Later in the book the human and natural viewpoints are contrasted. For example, at a salmon run in Alaska, a grizzly bear does not always eat all of a fish. It often eats just the fatty eggs and discards the rest to be eaten by the ravens and other scavengers in the vicinity. To us, we consider that the bear has "wasted food". But why not ask the ravens if any actually goes to waste? They get fed, as do many other creatures, from birds to mammals to insects and reptiles. And, of course, bacteria and fungi get their share.
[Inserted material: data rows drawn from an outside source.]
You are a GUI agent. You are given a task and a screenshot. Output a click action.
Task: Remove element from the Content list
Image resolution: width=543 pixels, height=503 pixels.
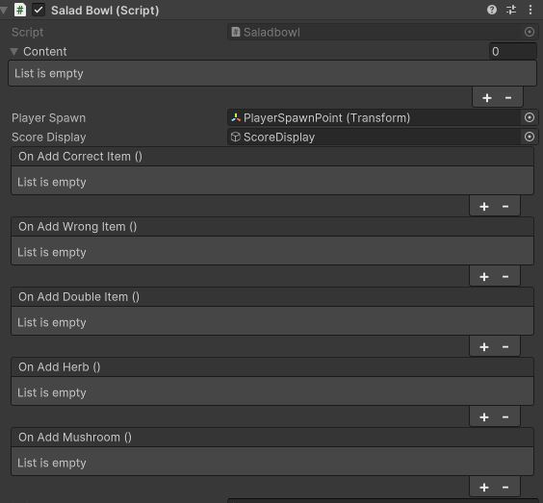point(508,98)
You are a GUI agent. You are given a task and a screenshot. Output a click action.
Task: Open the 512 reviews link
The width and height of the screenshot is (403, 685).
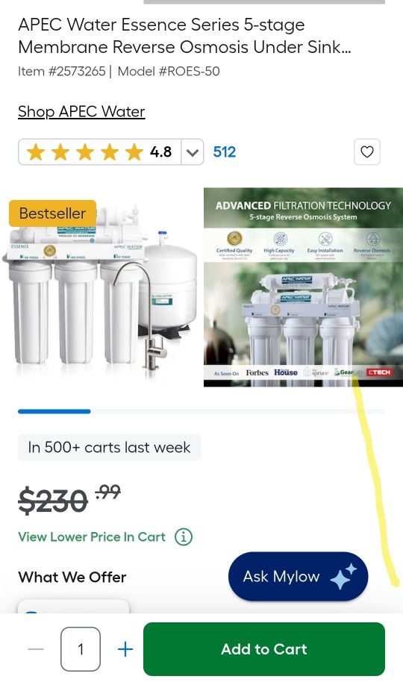[224, 152]
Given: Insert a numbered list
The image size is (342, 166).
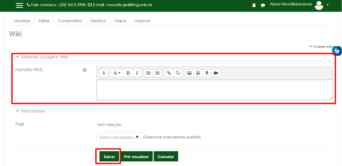Looking at the screenshot, I should pos(157,73).
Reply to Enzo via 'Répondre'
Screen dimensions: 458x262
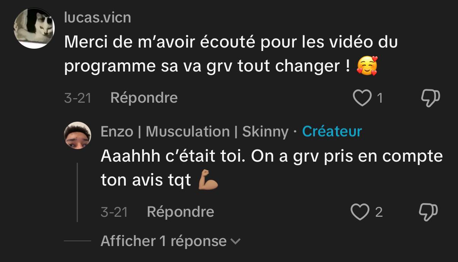pos(180,212)
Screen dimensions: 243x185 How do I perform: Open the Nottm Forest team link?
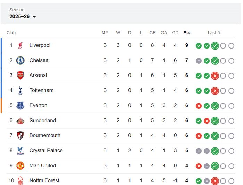pos(44,180)
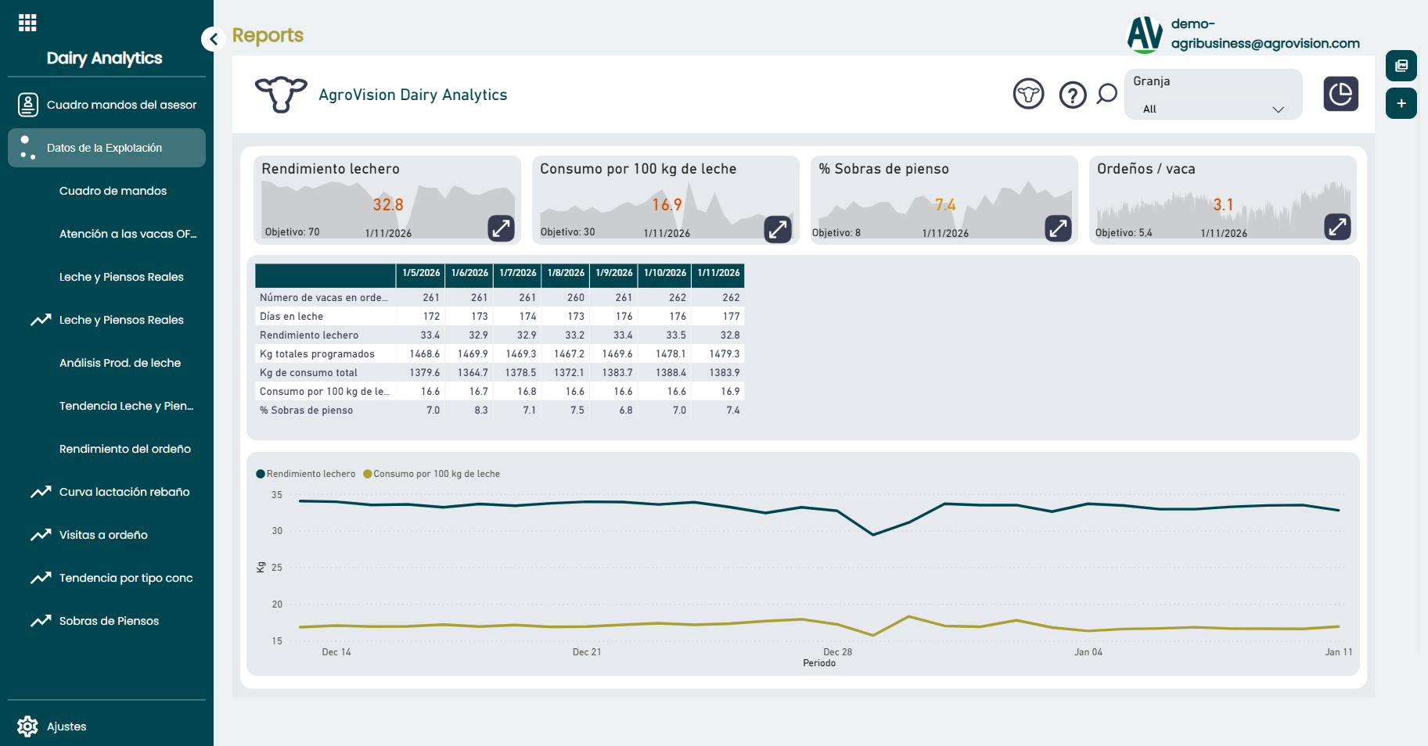Open the Granja dropdown filter
Screen dimensions: 1428x746
[1212, 109]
Ravens, vultures and eagles are, to various extents, carrion birds. Even the so-called dedicated predators (such as lions or wolves) will take carrion when they get the chance; it is safer than attacking a prey animal, though fighting off other eager eaters can be risky enough. These all are just the most obvious "undertakers". Unlike human undertakers, they do not dispose of a body to hide or preserve it, but to consume it and to recycle its energy content. One vignette describes the many lives that feed upon a fallen giraffe.

In clear and lyrical prose, the author discusses also the fate of trees that fall in the woods (and are not dragged off by loggers). A "nurse log" can take 200-500 years to decompose, all the while supporting a varying crew of fungi, insects, bacteria, smaller plants, and eventually other trees. Then there are the various ways that things that die in lakes, streams or oceans are recycled. To see a truly gross video, search for "hagfish eating whale" in YouTube. The action happens several kilometers down on the ocean floor.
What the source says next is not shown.